Regular cleaning of your family’s memorial markers help preserve the markers.

The first step is to remove plant growth and grass away from the headstones (to leave a path for water to drain off the marker). The second step is to use a cleaning solution to remove moss and lichen from the headstone. We will be using a cleaning solution specifically made for cleaning granite. The solution is an easy to use liquid that is biodegradable, contains no acids, salts, or chlorine, is pH neutral, and is safe to use around plantings.

Volunteers are asked to bring:

  • Drinking water (water onsite is not potable)
  • Hat and sunscreen
  • Work gloves, and/or rubber gloves when using water
  • Padded mat for kneeling
  • If you have them, your own gardening tools for cutting sod and plant growth around the markers – you might want to mark with your initials so you don’t loose them.

The Village will provide a limited supply of:

  • Buckets, brushes, plastic and wooden spatulas, bamboo sticks for scraping off lichen and moss
  • Non-ionic solution cleanser (safe for use on granite and marble) in spray bottles
  • Clippers, grass clippers, and loppers for cutting plant growth around markers (we will not be doing a large amount of cutting – just around markers)
  • Rags and towels
  • Non-potable water via water truck
  • Wheelbarrows and containers to collect and dispose of sod and plant growth and garbage

Marker Care and Lettering

Please remember to take great care to gently clean memorial markers and do not use any product that could damage a marker. Please only use wood, bamboo, or plastic utensils and brushes. It is recommended to use a non-ionic cleanser specifically made to clean granite. Never use bleach or harsh cleaner that contributes to formation of soluble salts. Never use a power washer. Sandstone markers should only be cleaned by a professional stone conservator.

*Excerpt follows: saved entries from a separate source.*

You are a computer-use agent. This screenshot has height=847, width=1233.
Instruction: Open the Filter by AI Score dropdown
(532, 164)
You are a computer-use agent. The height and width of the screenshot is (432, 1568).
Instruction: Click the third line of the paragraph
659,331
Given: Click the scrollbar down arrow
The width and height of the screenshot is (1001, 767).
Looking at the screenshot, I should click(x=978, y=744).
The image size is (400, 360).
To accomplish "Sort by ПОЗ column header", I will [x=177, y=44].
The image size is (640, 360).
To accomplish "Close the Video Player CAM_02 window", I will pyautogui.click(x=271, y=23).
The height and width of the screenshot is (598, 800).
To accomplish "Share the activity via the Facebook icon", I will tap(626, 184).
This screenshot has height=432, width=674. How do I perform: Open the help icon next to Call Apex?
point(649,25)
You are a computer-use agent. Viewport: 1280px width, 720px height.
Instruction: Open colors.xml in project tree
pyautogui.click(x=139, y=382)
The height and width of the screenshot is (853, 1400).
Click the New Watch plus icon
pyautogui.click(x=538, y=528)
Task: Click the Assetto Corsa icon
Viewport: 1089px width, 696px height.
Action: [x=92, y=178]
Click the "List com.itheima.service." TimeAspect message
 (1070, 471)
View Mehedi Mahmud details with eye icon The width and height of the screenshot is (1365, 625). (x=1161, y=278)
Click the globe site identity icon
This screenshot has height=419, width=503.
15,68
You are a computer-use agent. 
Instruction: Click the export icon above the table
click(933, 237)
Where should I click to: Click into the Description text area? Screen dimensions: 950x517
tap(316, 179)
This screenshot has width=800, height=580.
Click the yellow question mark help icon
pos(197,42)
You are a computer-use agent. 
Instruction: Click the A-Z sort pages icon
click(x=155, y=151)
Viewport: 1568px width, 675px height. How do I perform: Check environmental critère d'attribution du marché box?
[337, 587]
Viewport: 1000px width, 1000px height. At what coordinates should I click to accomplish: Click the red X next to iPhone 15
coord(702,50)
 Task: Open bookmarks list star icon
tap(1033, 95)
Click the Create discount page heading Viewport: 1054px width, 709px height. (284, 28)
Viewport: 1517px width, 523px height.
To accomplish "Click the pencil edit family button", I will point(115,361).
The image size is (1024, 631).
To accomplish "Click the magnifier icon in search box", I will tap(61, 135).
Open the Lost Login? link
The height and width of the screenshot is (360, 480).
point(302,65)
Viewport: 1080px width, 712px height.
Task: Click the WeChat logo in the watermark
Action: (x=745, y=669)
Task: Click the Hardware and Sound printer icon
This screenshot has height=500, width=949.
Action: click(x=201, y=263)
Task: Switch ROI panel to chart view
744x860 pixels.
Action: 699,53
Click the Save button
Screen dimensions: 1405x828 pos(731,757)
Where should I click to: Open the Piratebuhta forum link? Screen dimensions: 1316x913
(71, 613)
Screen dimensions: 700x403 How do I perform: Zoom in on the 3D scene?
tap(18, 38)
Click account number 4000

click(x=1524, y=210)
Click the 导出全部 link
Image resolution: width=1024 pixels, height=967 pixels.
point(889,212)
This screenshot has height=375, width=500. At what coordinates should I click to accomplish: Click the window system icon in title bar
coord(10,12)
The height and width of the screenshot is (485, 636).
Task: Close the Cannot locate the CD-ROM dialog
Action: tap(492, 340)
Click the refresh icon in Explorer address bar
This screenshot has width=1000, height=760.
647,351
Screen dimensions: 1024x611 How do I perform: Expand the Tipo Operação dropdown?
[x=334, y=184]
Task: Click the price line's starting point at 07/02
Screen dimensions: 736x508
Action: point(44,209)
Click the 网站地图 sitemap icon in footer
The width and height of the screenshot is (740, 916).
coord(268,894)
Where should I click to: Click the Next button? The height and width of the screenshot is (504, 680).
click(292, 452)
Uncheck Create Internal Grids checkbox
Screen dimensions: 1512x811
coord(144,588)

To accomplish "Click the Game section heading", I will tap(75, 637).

You may refresh the lettering of your family marker only please. The recommended paint for this purpose is a lithco base paint specifically made for stone monuments which will stand up to weathering and ultraviolet light. Monument companies may clean markers and refresh lettering for your family for a fee.

Excerpt from the heritage statement of significance (2018):

Established in 1895, the Cumberland Cemetery is considered to be an essential and unique feature of Cumberland, valued as the resting place for generations of Cumberland’s citizens. It represents a tangible link between those living and those buried, and to the community’s past through its natural landscape features, physical layout, and built elements such as grave markers and monuments. Today, it retains a connection to early families that still remain in Cumberland and the surrounding area.

Constructed on a portion of the Esquimalt and Nanaimo Railway land grant owned by Robert Dunsmuir’s Canadian Collieries Dunsmuir Ltd., the cemetery is important for being representative of the role that the coal mining company played in the area. Its connection and importance to the mining community is found in its original design and layout of family burial grounds and grave sites by Union colliery surveyor Frank Smith. In addition to citizens of Cumberland, the cemetery became the final resting place for many Union Bay, Bevan and #8 Mine townsite residents, communities established by, and associated with, the colliery.

The original layout of the cemetery reflects the spiritual, social and political norms of the time, as well as the diversity of Cumberland’s population. Historically, two separate cemeteries with different entrances for Catholics and Protestants existed. The two were combined in 1983 and now use a common entranceway. Japanese Canadians and Chinese Canadians had separate cemeteries altogether.